In order to encapsulate, e.g., an enzyme that can be introduced
into a liquid detergent concentrate under isosmopolar
conditions, the procedure is as follows. First several
solutions are prepared. Solution A consists of the detergent
concentrate, the enzyme and the precipitation reagent, e.g.
CaCl2, BaCl2 and sometimes polycation or polyanion, but in every
case a polymeric counterion to the base material. The base
material. comprises a solution of, e.g., Na alginate, Sephadex,
agarose etc. The precipitation bath consists of, e.g. CaCl2,
BaCl2 and sometimes polycation or polyanion, but in every case a
polymeric counterion to the base material.
For the encapsulation, solution A is then pressed through the
inner capillary of the nozzle and the base material, through
the outer capillary. The concentric air current produces
droplets that contain solution A in the interior, surrounded by
base material. These droplets are gelled by dripping them into
the precipitation bath. Thereafter the gel particles can be
covered as described above.
In order to obtain greater stability in aggressive media, it is
possible in a subsequent step to produce chemical cross-linkage
of the applied layers, which can be done for instance with
carbon diimides.
The capsules are stored in the detergent concentrate used to
produce solution A, and when the concentrate is diluted, they
break and release the enzyme. In this way several different
enzymes can be introduced simultaneously into liquid detergent,
which in the prior art has not been possible by simple means.

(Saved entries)
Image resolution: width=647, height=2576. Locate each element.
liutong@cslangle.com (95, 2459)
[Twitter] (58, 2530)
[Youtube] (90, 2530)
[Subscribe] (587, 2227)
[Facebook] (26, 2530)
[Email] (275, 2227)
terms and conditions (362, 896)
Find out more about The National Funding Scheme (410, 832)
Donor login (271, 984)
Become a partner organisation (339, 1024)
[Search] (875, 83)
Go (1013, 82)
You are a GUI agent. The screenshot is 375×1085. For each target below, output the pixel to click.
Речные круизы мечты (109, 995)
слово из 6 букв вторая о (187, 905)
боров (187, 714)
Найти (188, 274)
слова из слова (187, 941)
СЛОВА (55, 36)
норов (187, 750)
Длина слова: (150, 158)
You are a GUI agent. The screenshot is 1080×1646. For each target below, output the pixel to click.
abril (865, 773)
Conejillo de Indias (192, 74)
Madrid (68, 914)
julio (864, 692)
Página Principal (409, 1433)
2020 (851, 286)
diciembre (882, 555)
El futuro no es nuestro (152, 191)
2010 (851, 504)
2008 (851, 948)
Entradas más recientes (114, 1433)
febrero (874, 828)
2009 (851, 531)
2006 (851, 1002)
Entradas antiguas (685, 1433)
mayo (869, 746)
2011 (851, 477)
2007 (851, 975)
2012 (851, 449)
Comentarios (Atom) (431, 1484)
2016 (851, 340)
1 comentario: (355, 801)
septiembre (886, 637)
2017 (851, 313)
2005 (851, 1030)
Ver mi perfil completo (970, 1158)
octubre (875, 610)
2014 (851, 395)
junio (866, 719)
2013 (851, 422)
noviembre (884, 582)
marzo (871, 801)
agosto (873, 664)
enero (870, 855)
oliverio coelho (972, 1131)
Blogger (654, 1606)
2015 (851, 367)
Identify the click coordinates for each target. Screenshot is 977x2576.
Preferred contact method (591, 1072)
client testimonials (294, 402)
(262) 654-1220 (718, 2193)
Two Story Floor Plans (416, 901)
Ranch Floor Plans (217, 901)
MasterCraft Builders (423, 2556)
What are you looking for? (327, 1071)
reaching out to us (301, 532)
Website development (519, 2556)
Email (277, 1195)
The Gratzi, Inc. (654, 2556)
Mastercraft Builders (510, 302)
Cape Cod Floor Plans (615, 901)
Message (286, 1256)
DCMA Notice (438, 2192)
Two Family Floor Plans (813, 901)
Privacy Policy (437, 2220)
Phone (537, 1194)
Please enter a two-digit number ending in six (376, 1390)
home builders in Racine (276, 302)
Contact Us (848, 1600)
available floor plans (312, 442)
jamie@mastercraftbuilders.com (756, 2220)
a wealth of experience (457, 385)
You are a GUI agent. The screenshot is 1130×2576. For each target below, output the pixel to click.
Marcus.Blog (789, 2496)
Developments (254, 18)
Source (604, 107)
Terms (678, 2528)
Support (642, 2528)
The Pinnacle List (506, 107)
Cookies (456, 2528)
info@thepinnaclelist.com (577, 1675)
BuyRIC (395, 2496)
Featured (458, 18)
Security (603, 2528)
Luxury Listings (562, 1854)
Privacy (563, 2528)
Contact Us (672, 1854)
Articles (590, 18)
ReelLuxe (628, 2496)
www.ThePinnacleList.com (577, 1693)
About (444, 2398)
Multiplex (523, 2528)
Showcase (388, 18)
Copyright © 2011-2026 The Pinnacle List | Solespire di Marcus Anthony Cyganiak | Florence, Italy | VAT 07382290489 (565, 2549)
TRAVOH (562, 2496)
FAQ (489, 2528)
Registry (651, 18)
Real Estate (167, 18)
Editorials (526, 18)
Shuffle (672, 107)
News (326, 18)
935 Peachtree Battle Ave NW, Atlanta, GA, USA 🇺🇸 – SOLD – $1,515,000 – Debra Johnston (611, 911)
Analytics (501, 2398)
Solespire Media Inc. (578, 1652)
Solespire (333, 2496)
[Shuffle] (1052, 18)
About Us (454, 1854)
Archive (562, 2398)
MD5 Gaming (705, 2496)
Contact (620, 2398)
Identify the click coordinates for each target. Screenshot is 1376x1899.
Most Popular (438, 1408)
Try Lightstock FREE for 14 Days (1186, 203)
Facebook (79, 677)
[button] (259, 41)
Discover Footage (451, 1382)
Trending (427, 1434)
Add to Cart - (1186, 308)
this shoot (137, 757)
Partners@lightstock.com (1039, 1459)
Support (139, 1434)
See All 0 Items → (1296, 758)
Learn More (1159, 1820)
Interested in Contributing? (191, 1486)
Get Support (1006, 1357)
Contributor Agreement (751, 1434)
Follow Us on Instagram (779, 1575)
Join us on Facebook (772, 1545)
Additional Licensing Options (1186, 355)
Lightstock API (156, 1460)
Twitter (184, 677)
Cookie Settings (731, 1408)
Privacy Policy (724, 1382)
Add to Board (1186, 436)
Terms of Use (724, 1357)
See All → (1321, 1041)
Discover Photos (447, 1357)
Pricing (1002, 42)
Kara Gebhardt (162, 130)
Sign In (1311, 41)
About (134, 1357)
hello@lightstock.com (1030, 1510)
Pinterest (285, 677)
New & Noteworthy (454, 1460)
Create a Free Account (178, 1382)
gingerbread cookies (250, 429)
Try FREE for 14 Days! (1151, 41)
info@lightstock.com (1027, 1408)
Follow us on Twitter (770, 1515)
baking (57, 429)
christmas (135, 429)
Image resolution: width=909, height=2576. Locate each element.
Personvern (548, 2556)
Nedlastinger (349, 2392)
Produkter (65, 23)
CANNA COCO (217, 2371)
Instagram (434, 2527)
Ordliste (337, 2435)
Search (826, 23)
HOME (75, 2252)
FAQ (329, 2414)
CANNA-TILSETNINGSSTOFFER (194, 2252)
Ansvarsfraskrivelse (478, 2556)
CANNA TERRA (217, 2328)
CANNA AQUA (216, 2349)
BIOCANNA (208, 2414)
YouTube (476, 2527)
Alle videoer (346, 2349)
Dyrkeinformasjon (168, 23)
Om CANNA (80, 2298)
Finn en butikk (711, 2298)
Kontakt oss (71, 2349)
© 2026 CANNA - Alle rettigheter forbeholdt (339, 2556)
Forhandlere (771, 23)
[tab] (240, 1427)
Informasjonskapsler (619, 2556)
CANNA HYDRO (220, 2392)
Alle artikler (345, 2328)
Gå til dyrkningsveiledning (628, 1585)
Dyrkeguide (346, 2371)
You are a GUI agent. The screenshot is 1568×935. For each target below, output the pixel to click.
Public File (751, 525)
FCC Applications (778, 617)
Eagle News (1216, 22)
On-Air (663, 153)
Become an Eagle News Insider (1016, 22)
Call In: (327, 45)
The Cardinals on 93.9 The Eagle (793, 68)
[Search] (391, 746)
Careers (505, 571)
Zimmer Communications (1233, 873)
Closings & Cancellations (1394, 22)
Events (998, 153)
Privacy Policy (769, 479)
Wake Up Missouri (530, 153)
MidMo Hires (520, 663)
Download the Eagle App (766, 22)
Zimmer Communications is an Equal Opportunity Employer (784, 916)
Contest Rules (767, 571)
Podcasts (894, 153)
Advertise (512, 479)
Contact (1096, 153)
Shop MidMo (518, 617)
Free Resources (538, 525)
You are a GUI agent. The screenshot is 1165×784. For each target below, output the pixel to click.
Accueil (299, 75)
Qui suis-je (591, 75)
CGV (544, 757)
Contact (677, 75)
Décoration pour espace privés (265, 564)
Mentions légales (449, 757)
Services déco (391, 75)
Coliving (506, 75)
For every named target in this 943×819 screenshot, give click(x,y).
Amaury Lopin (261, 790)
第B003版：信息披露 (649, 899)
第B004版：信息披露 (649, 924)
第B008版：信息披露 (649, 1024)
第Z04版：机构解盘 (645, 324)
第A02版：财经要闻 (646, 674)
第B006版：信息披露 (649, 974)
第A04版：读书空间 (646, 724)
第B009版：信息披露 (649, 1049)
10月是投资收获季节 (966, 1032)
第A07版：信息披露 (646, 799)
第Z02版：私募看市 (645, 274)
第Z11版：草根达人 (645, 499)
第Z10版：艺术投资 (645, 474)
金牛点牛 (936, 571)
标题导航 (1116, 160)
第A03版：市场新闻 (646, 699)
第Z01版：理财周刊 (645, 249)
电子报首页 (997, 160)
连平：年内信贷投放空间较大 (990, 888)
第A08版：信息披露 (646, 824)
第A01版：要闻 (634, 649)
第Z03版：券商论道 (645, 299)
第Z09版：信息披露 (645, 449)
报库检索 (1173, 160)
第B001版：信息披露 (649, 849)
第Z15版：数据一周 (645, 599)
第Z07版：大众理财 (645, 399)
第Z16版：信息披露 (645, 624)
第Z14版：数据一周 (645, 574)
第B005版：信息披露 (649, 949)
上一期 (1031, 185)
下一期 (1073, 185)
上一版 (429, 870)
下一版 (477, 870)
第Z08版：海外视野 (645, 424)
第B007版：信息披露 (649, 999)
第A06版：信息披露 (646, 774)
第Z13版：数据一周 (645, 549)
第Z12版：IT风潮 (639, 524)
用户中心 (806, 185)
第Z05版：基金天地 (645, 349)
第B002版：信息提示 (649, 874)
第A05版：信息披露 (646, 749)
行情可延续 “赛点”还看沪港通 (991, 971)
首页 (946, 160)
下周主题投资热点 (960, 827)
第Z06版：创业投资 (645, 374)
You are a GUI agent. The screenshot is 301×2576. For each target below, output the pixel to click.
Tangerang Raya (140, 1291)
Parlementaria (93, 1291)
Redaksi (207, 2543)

**What to do**
(A) Using the text on enzyme encapsulation, decide whether each statement agrees with it: (i) Solution A is pressed through the outer capillary of the nozzle; (ii) the droplets are gelled by dripping them into the precipitation bath; (iii) the capsules break when the detergent concentrate is diluted. Answer yes or no for each, quoting the deciding words of the text.
(B) From the text on enzyme encapsulation, return the passage starting at "In order to encapsulate, e.g., an" and ending at "precipitation reagent, e.g.", word for word.

**Outputs in order**
(A)
(i) No: "solution A is then pressed through the inner capillary of the nozzle"
(ii) Yes: "These droplets are gelled by dripping them into the precipitation bath."
(iii) Yes: "when the concentrate is diluted, they break and release the enzyme"

(B)
In order to encapsulate, e.g., an enzyme that can be introduced
into a liquid detergent concentrate under isosmopolar
conditions, the procedure is as follows. First several
solutions are prepared. Solution A consists of the detergent
concentrate, the enzyme and the precipitation reagent, e.g.